She doesn’t comfort her.

“Now, we wait,” she says.

Chapter 2

Clara

Thirty silent minutes later, Trips pulls me aside. “We have to go back.”

“No.”

He mindlessly flicks and opens a pair of handcuffs he found in a drawer as he looks across the room at Jansen. The waxy sheen on his skin is fading. I hope that’s a good sign. Emma’s alarm goes off, cueing her to check his temperature, heart rate, and blood pressure.

“We have to.
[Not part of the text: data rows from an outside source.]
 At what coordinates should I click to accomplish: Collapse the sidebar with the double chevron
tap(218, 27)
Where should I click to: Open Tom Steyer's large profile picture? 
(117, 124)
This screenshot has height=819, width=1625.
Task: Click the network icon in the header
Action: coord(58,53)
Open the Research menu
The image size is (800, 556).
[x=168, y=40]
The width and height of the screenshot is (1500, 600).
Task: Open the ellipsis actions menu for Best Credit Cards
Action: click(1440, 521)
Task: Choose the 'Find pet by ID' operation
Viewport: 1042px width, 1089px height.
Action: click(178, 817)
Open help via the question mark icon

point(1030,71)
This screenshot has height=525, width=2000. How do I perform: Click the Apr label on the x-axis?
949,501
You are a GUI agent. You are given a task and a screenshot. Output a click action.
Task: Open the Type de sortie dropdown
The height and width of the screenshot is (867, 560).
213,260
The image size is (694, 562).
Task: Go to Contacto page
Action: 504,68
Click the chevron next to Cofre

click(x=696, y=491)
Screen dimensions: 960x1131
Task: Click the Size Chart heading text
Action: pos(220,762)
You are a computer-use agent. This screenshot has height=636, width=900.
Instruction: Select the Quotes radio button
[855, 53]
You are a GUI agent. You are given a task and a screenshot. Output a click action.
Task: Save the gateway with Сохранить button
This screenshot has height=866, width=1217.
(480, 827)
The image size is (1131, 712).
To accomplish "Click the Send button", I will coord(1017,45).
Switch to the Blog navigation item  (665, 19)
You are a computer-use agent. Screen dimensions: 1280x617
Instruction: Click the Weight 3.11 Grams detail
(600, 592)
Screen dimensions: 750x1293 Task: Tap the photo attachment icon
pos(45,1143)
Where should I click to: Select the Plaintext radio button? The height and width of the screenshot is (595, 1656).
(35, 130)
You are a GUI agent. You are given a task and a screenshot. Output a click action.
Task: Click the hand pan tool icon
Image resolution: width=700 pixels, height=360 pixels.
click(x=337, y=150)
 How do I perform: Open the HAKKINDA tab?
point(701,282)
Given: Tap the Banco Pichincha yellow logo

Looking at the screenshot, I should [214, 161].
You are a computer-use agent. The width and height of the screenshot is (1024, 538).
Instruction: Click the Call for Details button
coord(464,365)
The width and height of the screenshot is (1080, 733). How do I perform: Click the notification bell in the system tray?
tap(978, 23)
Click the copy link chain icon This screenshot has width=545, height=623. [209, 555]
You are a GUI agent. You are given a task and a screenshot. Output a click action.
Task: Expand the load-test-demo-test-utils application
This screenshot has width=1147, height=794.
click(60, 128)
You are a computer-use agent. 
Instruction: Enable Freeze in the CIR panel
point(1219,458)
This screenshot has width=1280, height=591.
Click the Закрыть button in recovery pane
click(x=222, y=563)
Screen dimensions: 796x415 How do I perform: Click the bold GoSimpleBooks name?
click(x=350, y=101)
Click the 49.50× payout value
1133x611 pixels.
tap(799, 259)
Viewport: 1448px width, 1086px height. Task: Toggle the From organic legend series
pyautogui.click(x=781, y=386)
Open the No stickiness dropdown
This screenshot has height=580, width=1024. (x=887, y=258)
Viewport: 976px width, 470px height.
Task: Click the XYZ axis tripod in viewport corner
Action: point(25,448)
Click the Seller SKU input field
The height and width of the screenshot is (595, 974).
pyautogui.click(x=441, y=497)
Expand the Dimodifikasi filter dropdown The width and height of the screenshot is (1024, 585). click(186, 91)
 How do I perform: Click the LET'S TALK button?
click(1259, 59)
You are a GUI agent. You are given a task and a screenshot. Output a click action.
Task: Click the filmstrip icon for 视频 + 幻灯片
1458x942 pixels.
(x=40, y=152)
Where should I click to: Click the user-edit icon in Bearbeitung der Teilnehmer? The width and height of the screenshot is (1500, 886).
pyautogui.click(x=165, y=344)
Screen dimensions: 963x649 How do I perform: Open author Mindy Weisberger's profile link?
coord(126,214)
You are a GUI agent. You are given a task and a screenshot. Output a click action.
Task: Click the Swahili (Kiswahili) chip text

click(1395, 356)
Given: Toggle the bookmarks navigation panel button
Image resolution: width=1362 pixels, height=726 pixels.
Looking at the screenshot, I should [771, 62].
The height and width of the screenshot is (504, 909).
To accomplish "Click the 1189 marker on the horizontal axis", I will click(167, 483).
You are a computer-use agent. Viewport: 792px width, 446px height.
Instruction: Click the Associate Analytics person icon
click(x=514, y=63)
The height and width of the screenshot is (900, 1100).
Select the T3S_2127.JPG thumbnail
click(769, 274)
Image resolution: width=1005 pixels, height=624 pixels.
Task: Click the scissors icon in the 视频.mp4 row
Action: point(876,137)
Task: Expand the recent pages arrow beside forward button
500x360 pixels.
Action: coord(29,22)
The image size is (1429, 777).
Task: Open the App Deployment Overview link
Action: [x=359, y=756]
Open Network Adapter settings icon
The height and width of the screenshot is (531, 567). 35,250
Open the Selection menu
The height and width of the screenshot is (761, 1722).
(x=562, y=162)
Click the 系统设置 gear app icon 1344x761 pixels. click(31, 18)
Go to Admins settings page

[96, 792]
I’m surprised no one has come yet. The LoJack on the car will lead them right here. We both know my father shouldn’t get his hands on Jansen.”

“I can turn off the LoJack.”

“Clara, you know it’s not that simple.”

I want to stomp my foot, the anger and fear still stuck inside me looking for an out. “But it shouldbe, Trips. He took a bullet for me. The least I can do is to be here when he wakes up.”

He glares across the room, Evie looking up as our volume rises.

“Not if it costs any of us anything more than we’ve already lost, Crash.”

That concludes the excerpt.